Source excerpt:
Thank you, Michael, for answering my previous question. It seems that I overlooked the problems in my initial question. I didn't recognize the SDP (in either primal or dual form) even for the 2-norm constrained problem. Now, I have a better understanding, I have another question.
For exact low rank matrix completion the corresponding SDP is:
$\text{minimize}_Y~\text{trace}(Y)$ subject to $\langle\left[ \begin{array}{cc} 0 & P_{ij} \\ P_{ij}^T & 0 \end{array} \right], Y \rangle = 2M_{ij}, \forall (i,j)\in\Omega$ and $Y \succeq 0$
where $P_{ij} = e_ie_j^T \in \mathbb{R}^{m \times n}$ and $Y$ is the matrix $\left[ \begin{array}{cc} W_1 & X \\ X^T & W_2 \end{array} \right]$ in the original question. This problem has $|\Omega|$ equality constraints.
Now, we consider the noisy matrix completion problem with 2-norm constraint. I think, one SDP formulation is as follows: Let $w$ and $x$ are the vectorized versions of $(W_1,W_2)$ and $X$ and $c$ is the appropriate binary mask vector to get the diagonal entries of $W_1$ and $W_2$.

Data:

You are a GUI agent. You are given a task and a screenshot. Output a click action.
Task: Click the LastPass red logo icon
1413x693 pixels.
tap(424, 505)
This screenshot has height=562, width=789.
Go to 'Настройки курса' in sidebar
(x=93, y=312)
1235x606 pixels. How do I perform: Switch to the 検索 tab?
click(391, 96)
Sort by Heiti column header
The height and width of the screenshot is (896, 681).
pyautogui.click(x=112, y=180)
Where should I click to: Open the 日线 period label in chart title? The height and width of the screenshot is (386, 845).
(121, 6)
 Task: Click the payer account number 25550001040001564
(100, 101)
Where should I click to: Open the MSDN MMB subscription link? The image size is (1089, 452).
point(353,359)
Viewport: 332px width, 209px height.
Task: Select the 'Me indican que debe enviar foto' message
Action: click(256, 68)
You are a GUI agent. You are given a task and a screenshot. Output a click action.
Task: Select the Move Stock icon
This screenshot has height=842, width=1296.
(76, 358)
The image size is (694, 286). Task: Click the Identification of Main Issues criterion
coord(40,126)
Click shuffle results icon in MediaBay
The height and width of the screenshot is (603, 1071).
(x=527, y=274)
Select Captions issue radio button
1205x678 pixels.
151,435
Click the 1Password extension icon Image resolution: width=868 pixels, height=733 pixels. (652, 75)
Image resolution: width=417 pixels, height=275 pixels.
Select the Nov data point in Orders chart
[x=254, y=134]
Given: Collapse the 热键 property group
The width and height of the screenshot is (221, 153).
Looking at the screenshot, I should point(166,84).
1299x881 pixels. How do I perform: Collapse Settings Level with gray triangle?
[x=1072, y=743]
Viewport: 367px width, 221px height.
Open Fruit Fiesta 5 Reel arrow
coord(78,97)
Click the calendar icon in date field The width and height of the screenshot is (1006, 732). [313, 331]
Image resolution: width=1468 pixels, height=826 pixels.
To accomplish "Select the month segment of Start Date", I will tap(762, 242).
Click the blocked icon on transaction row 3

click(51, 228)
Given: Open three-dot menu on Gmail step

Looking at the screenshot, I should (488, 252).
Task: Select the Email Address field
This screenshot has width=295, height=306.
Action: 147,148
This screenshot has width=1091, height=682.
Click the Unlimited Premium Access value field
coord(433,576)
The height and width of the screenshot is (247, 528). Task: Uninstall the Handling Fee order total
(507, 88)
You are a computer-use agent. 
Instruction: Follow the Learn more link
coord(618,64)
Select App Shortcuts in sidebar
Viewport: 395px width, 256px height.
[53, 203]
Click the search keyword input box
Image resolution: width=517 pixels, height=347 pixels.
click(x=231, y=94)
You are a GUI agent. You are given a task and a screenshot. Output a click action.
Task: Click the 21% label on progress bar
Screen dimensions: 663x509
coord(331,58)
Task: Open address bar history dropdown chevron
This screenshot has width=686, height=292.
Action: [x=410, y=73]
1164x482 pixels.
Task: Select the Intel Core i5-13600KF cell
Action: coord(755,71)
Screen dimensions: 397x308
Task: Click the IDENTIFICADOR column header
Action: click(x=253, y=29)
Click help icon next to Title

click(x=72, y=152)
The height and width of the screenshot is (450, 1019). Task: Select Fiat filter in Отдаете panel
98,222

Goal:
Answer these questions about the forum post on matrix completion:
1. What quantity does the SDP for exact low rank matrix completion minimize?
2. How many equality constraints does that problem have?
3. In the noisy formulation, what is c?

Task output:
1. The trace of Y.
2. |Ω| equality constraints.
3. The appropriate binary mask vector to get the diagonal entries of W_1 and W_2.